Gardner is the first Senate Republican to call for ending the partial shutdown even without a deal on Trump’s demand for $5 billion to fund a border wall.

“I think we should pass a continuing resolution to get the government back open. The Senate has done it last Congress, we should do it again today,” he said.

Gardner says the onus will then be on Democrats to explain why they don’t support more money for border security after they voted to spend an additional $46 billion on the border in 2013.

All but five Democrats on the Senate Appropriations Committee last year voted for a homeland security funding bill that allocated $1.6 billion for border fencing. Democratic leaders have since retrenched their offer, proposing $1.3 billion — the same amount Congress appropriated for fiscal 2018 — for border fencing.
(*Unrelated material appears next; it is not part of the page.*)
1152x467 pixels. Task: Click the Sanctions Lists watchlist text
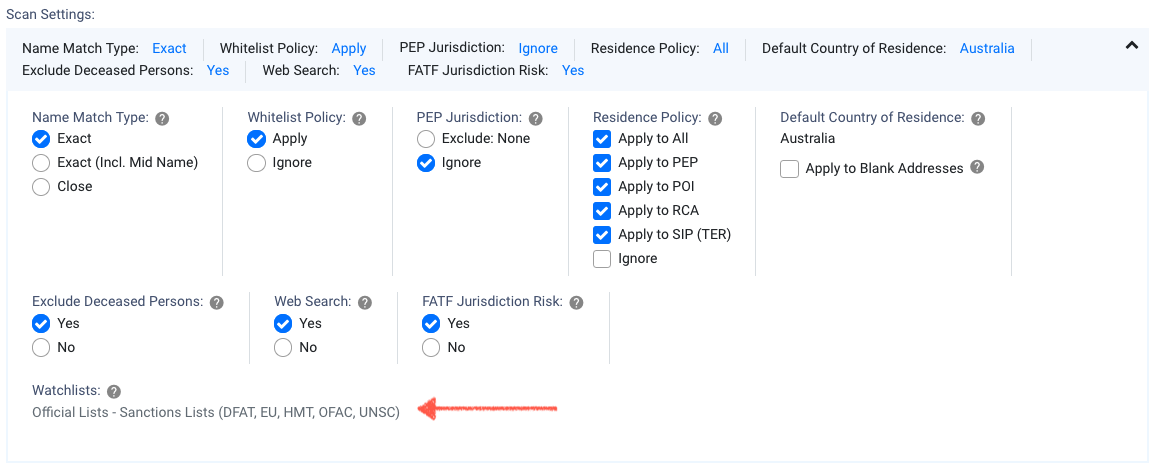pyautogui.click(x=216, y=412)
“We can pass legislation that has the appropriations number in it while we continue to get more but we should continue to do our jobs and get the government open,” Gardner said, referring to the funding number for border fencing that Democrats have already agreed to.

Between Gardner and Mitt Romney, with Rand Paul's usual antics thrown in, it's important to remember that Republicans can only afford three defections in the 116th Senate.  That means Susan Collins and Lisa Murkowski are going to have some competition, especially Collins, who like Gardener, has a tough re-election fight ahead in 2020.

Just saying, any Republicans who want to stop Donald Trump in the Senate can.  They won't, of course.

But they could.

A Hat Lands In The Ring, Con't

Another Democrat has signaled getting into the 2020 race, this time it's Washington Gov. Jay Inslee, running on the greenest of green platforms.

Jay Inslee, the governor of Washington state, is running for president with a single-issue focus on climate change
.

The governor’s intention to compete for the Democratic nomination was announced in an article published Wednesday in The Atlantic.

Inslee has served as governor of the state since 2012. One of focuses has been environmental concerns in the state, including reducing the use of fossil fuels while pushing alternative energy development and boosting green jobs, according to his bio.

As governor, he also has pushed for investments in education, creating jobs, supporting workers and boosting the state’s transparency, his official bio said.

He is co-chair and co-founder of the U.S. Climate Alliance, a bipartisan group of 17 governors who seek to implement the policy goals of the Paris Agreement.

It’s a strong contrast to President Donald Trump, who supports fossil fuels and has questioned his own administration’s dire report on climate change published in November, saying “As to whether or not it’s man-made and whether or not the effects that you’re talking about are there, I don’t see it," he told The Washington Post.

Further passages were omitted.